## WORK INSTRUCTION
Write out each record exactly as given, but do not include the pictures.

Collected data entries
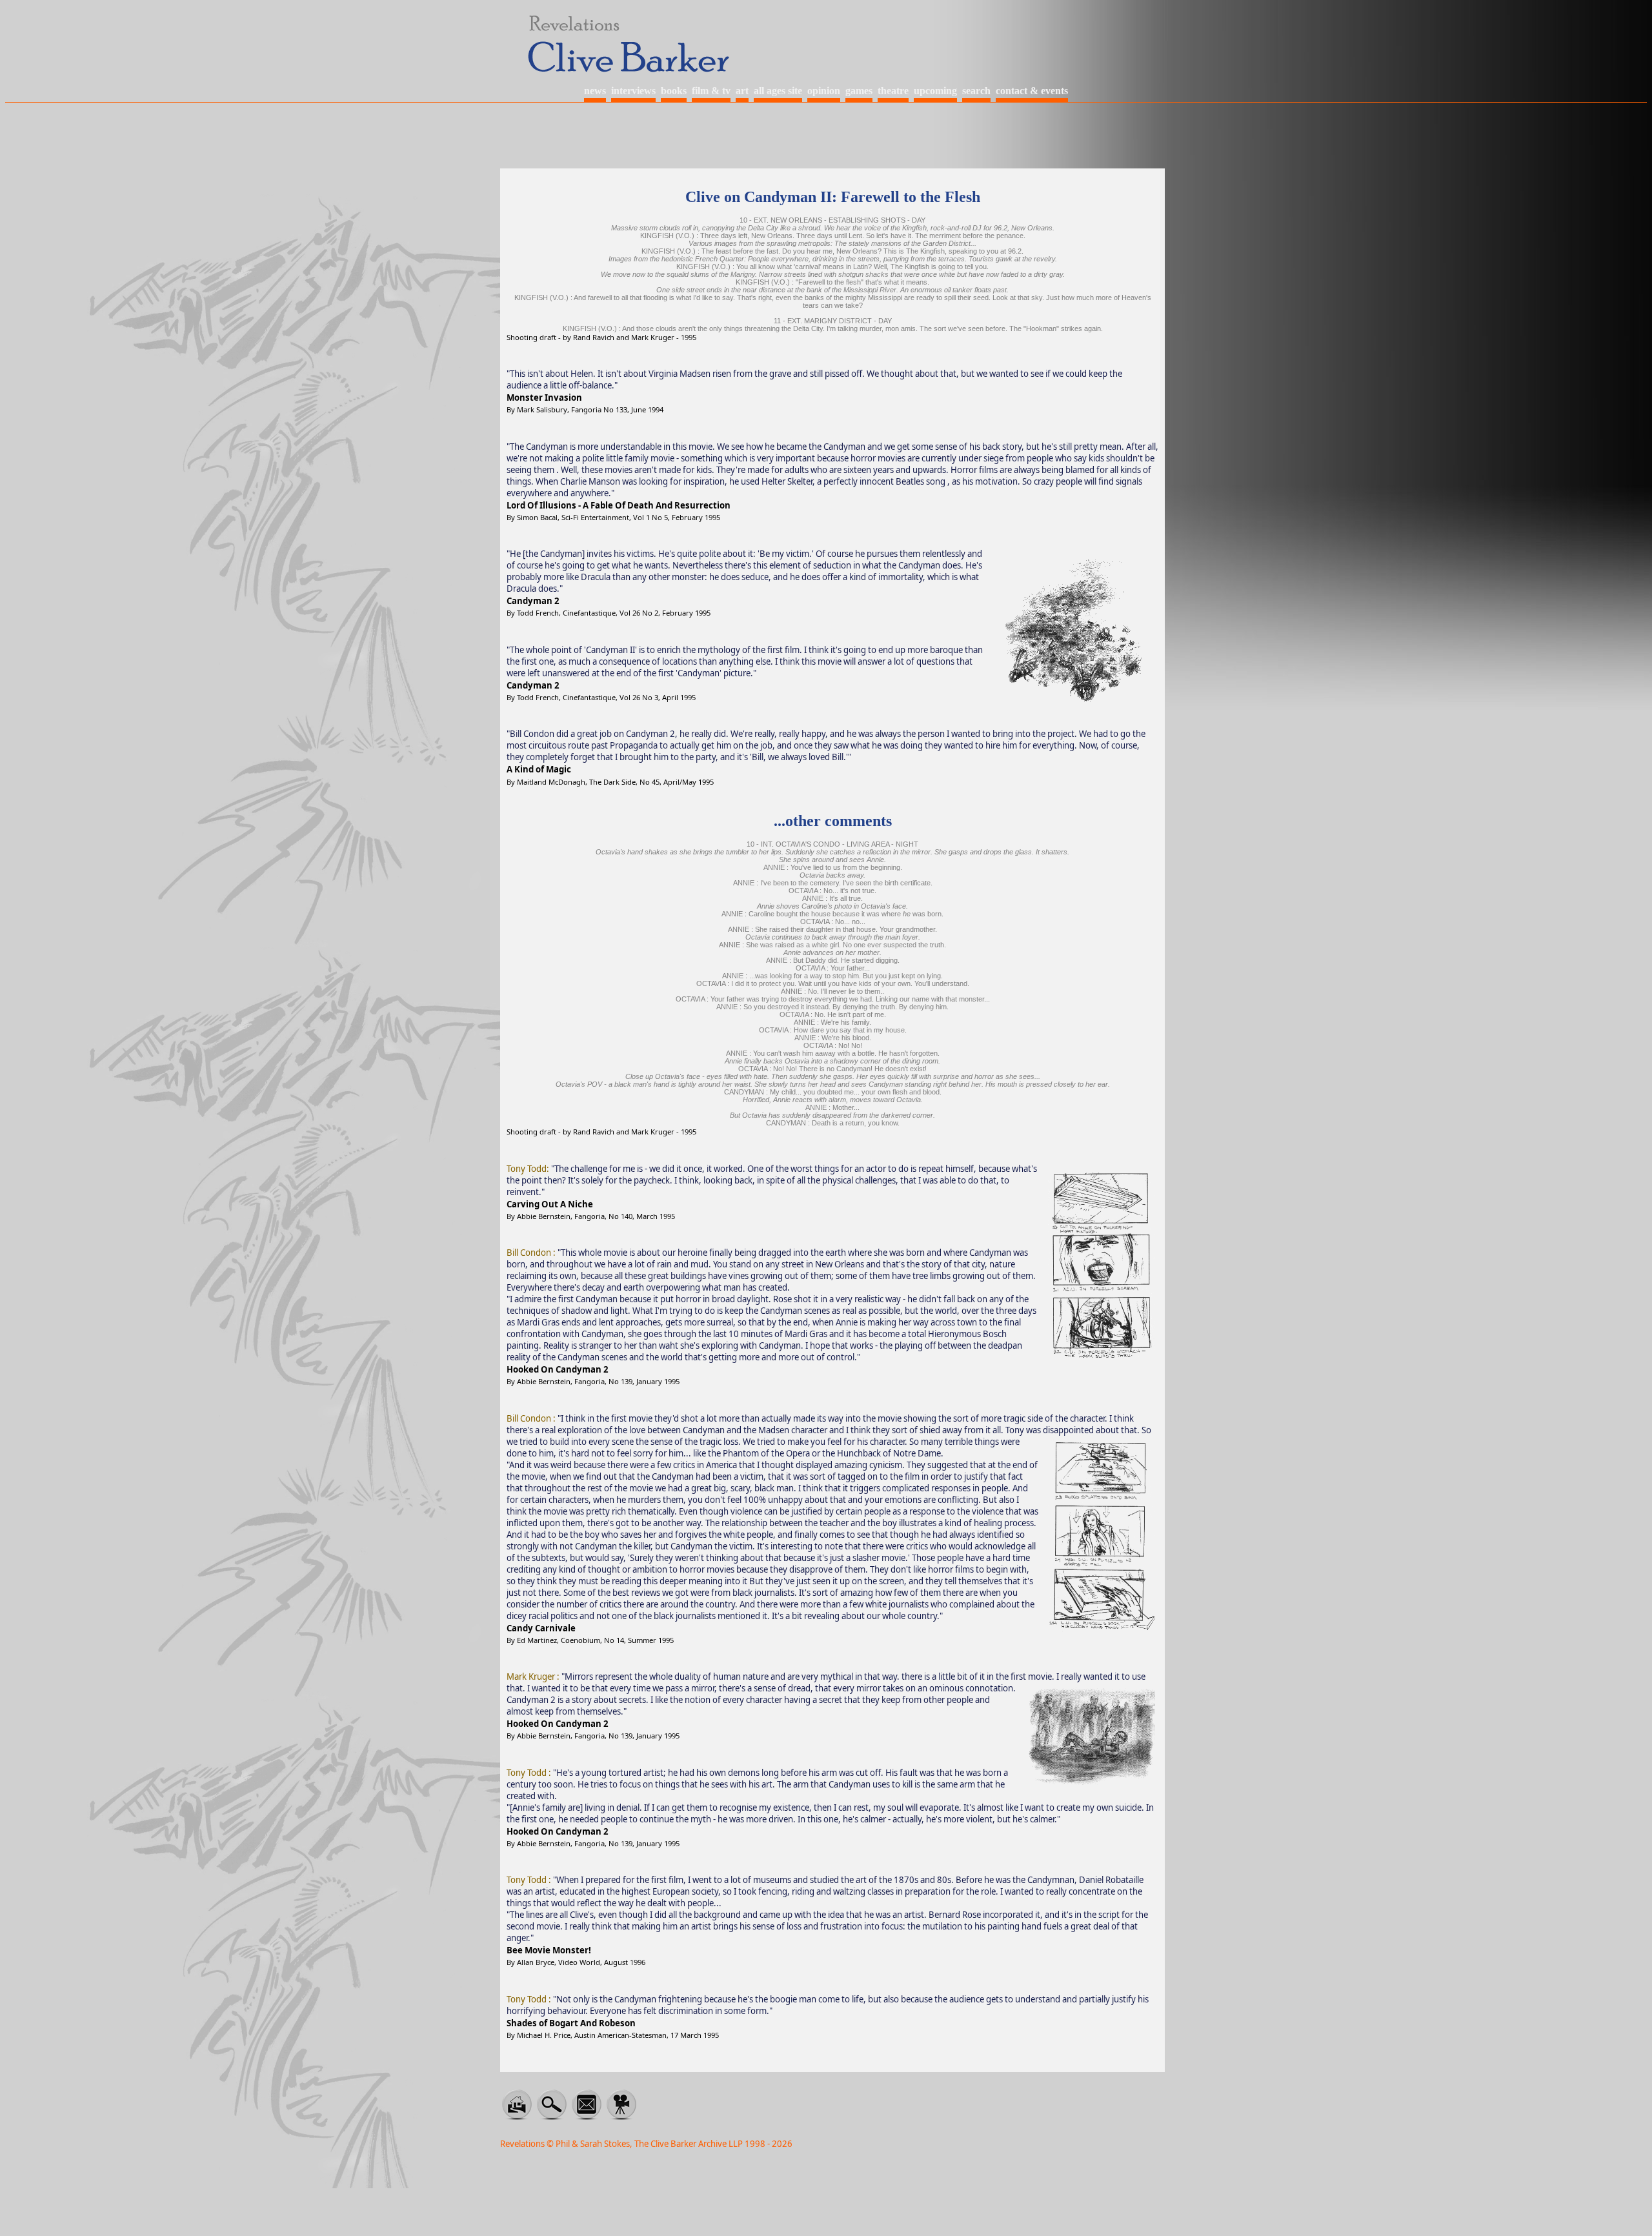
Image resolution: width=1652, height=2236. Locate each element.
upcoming (935, 90)
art (742, 90)
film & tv (711, 90)
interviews (633, 90)
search (976, 90)
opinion (823, 90)
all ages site (778, 90)
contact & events (1032, 90)
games (858, 90)
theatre (893, 90)
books (674, 90)
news (595, 90)
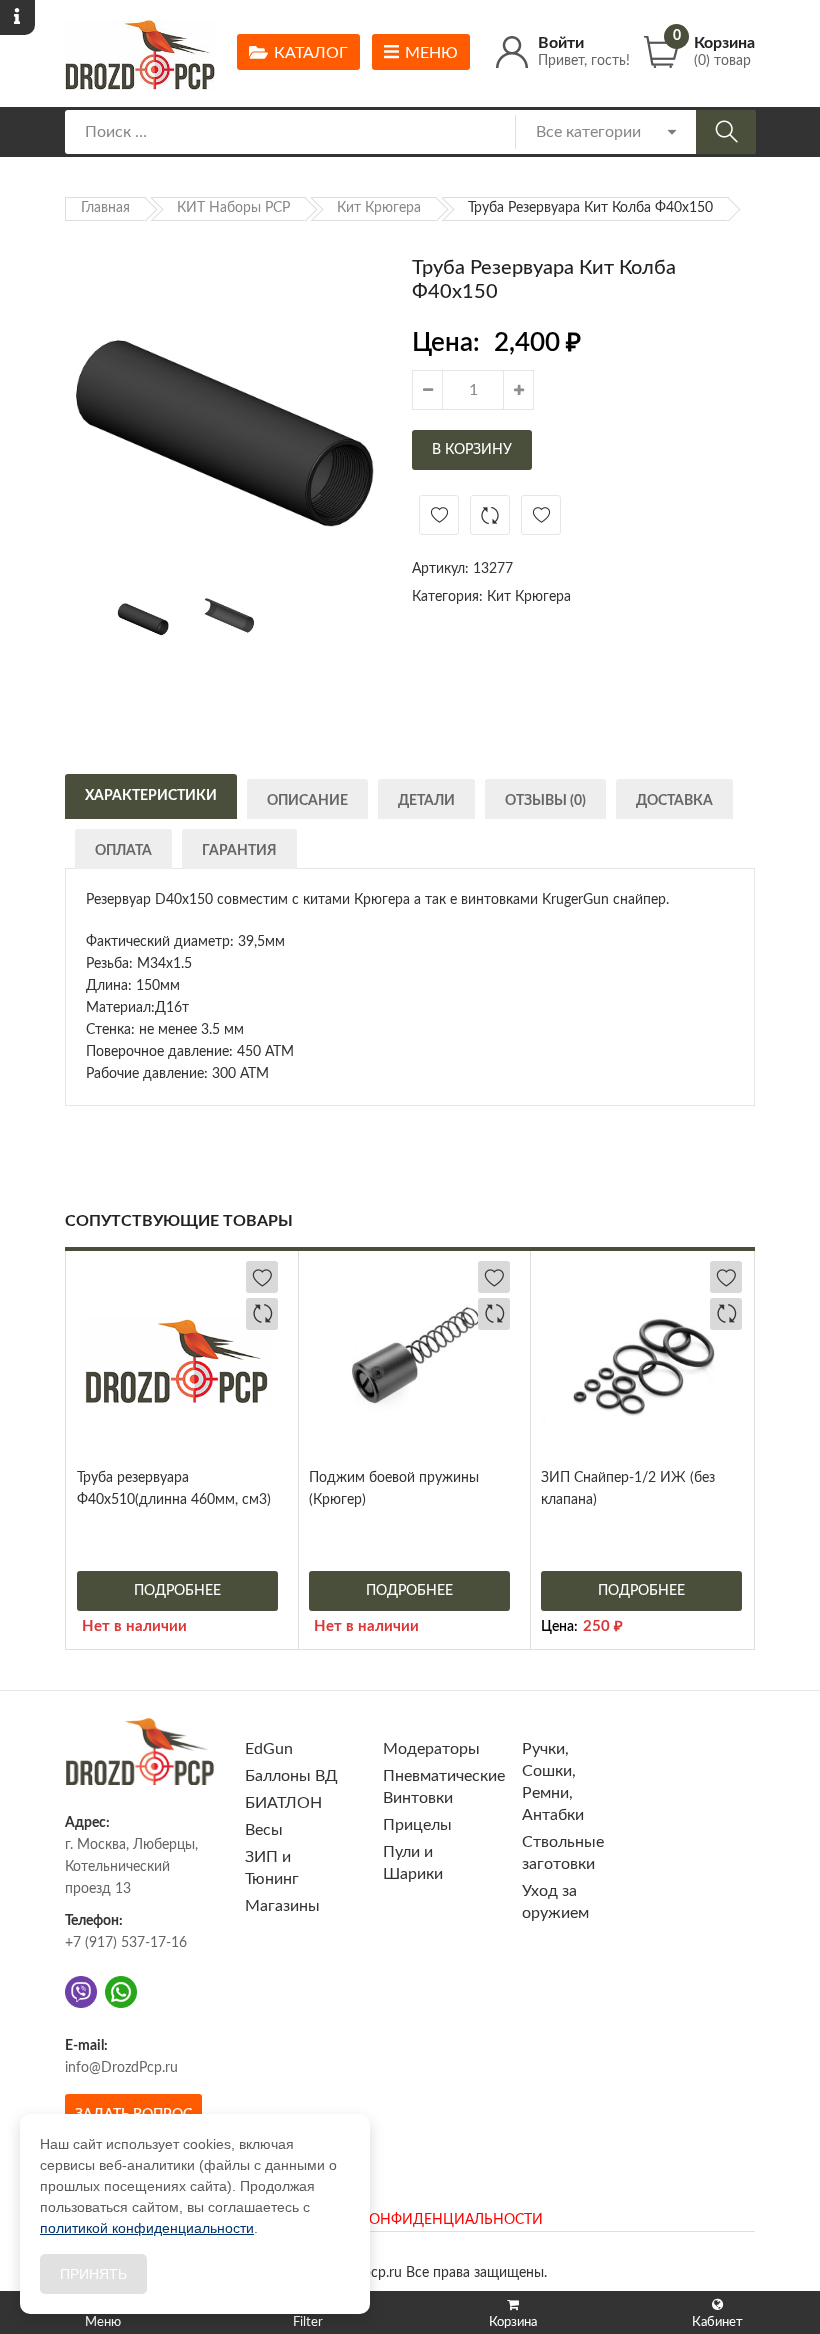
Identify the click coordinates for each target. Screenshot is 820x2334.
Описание (307, 801)
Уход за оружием (555, 1902)
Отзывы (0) (545, 801)
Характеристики (151, 796)
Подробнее (177, 1591)
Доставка (674, 801)
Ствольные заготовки (563, 1853)
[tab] (151, 794)
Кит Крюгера (379, 208)
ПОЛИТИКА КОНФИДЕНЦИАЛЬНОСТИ (410, 2220)
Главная (105, 208)
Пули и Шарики (413, 1863)
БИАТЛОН (283, 1803)
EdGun (269, 1749)
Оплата (123, 851)
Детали (426, 801)
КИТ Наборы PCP (233, 208)
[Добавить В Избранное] (439, 515)
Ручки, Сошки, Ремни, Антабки (553, 1782)
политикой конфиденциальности (147, 2228)
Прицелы (417, 1825)
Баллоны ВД (291, 1776)
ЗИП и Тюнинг (272, 1868)
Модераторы (431, 1749)
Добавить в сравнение (490, 515)
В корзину (472, 450)
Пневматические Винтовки (444, 1787)
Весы (264, 1830)
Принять (93, 2274)
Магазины (282, 1906)
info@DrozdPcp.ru (121, 2068)
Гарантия (239, 851)
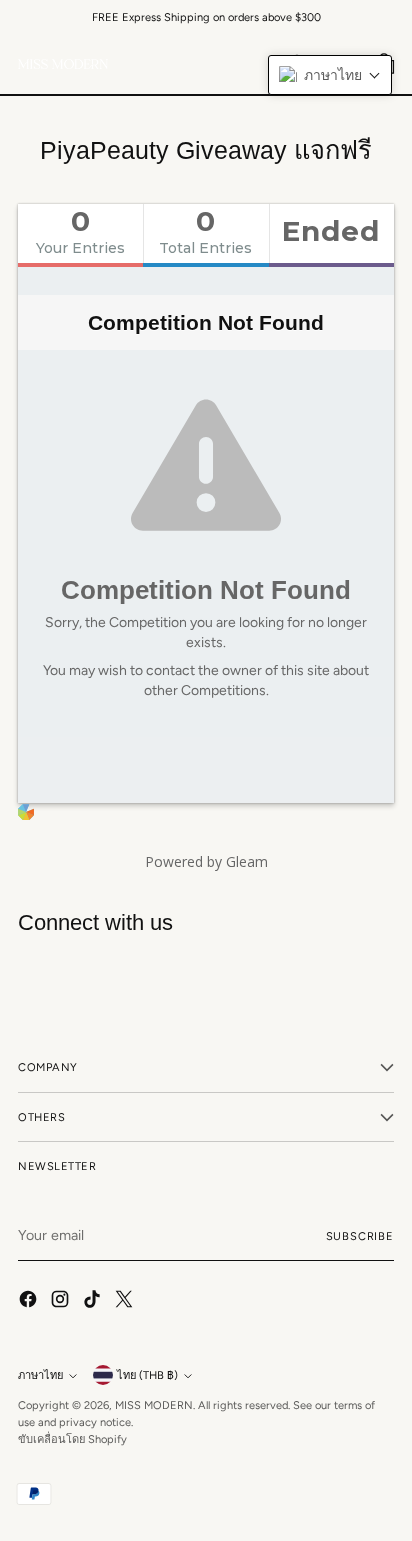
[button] (330, 75)
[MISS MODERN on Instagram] (62, 1302)
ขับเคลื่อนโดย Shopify (72, 1439)
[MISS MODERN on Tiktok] (94, 1302)
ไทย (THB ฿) (147, 1375)
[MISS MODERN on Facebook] (30, 1302)
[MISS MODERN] (63, 64)
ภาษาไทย (40, 1375)
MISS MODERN (154, 1405)
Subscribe (360, 1236)
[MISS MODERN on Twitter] (126, 1302)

## WRITTEN RESPONSE
Image resolution: width=1652, height=2236. Locate each element.
upcoming (935, 90)
art (742, 90)
film & tv (711, 90)
interviews (633, 90)
search (976, 90)
opinion (823, 90)
all ages site (778, 90)
contact & events (1032, 90)
games (858, 90)
theatre (893, 90)
books (674, 90)
news (595, 90)
Identify the click coordinates for each target. Screenshot is 820x2334.
Описание (307, 801)
Уход за оружием (555, 1902)
Отзывы (0) (545, 801)
Характеристики (151, 796)
Подробнее (177, 1591)
Доставка (674, 801)
Ствольные заготовки (563, 1853)
[tab] (151, 794)
Кит Крюгера (379, 208)
ПОЛИТИКА КОНФИДЕНЦИАЛЬНОСТИ (410, 2220)
Главная (105, 208)
Пули и Шарики (413, 1863)
БИАТЛОН (283, 1803)
EdGun (269, 1749)
Оплата (123, 851)
Детали (426, 801)
КИТ Наборы PCP (233, 208)
[Добавить В Избранное] (439, 515)
Ручки, Сошки, Ремни, Антабки (553, 1782)
политикой конфиденциальности (147, 2228)
Прицелы (417, 1825)
Баллоны ВД (291, 1776)
ЗИП и Тюнинг (272, 1868)
Модераторы (431, 1749)
Добавить в сравнение (490, 515)
В корзину (472, 450)
Пневматические Винтовки (444, 1787)
Весы (264, 1830)
Принять (93, 2274)
Магазины (282, 1906)
info@DrozdPcp.ru (121, 2068)
Гарантия (239, 851)
[button] (330, 75)
[MISS MODERN on Instagram] (62, 1302)
ขับเคลื่อนโดย Shopify (72, 1439)
[MISS MODERN on Tiktok] (94, 1302)
ไทย (THB ฿) (147, 1375)
[MISS MODERN on Facebook] (30, 1302)
[MISS MODERN] (63, 64)
ภาษาไทย (40, 1375)
MISS MODERN (154, 1405)
Subscribe (360, 1236)
[MISS MODERN on Twitter] (126, 1302)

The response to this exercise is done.